▸ **Your objective**
Quote every line of the listing below verbatim, leaving out the pictures.

[Entries on locating words and elements]
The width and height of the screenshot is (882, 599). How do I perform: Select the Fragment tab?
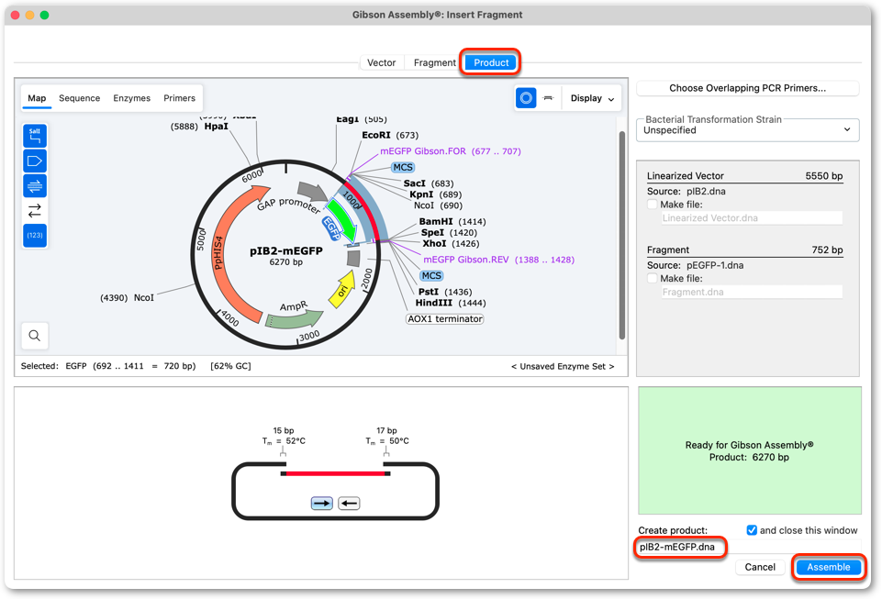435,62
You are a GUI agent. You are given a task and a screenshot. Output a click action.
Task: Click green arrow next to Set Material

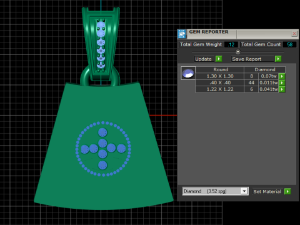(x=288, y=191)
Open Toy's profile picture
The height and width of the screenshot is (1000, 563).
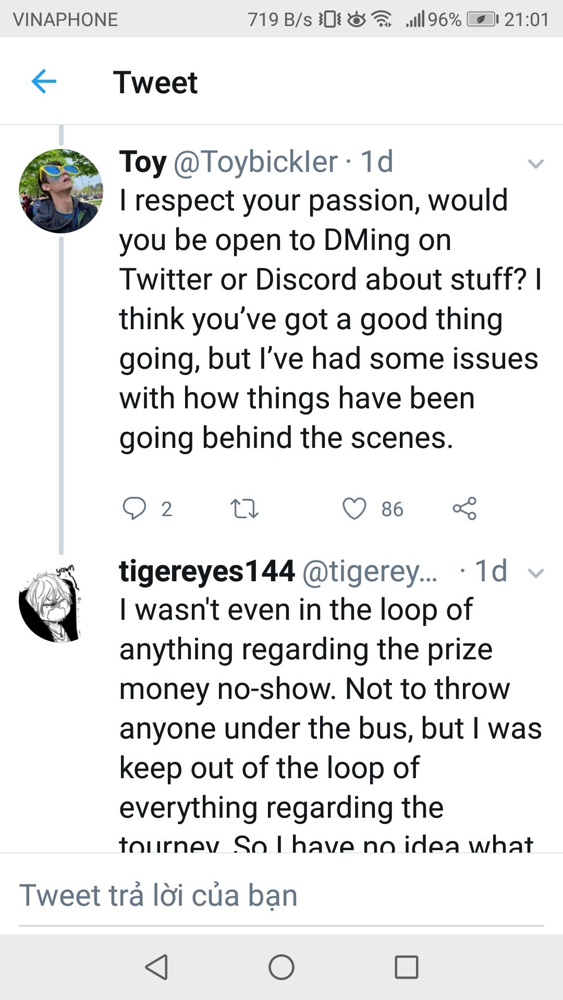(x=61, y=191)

▸ **Solution below**
The width and height of the screenshot is (882, 599). How do I perform: Select the Fragment tab?
435,62
You are a GUI agent. You are given a task and a screenshot. Output a click action.
Task: Click green arrow next to Set Material

(x=288, y=191)
Open Toy's profile picture
The height and width of the screenshot is (1000, 563).
(x=61, y=191)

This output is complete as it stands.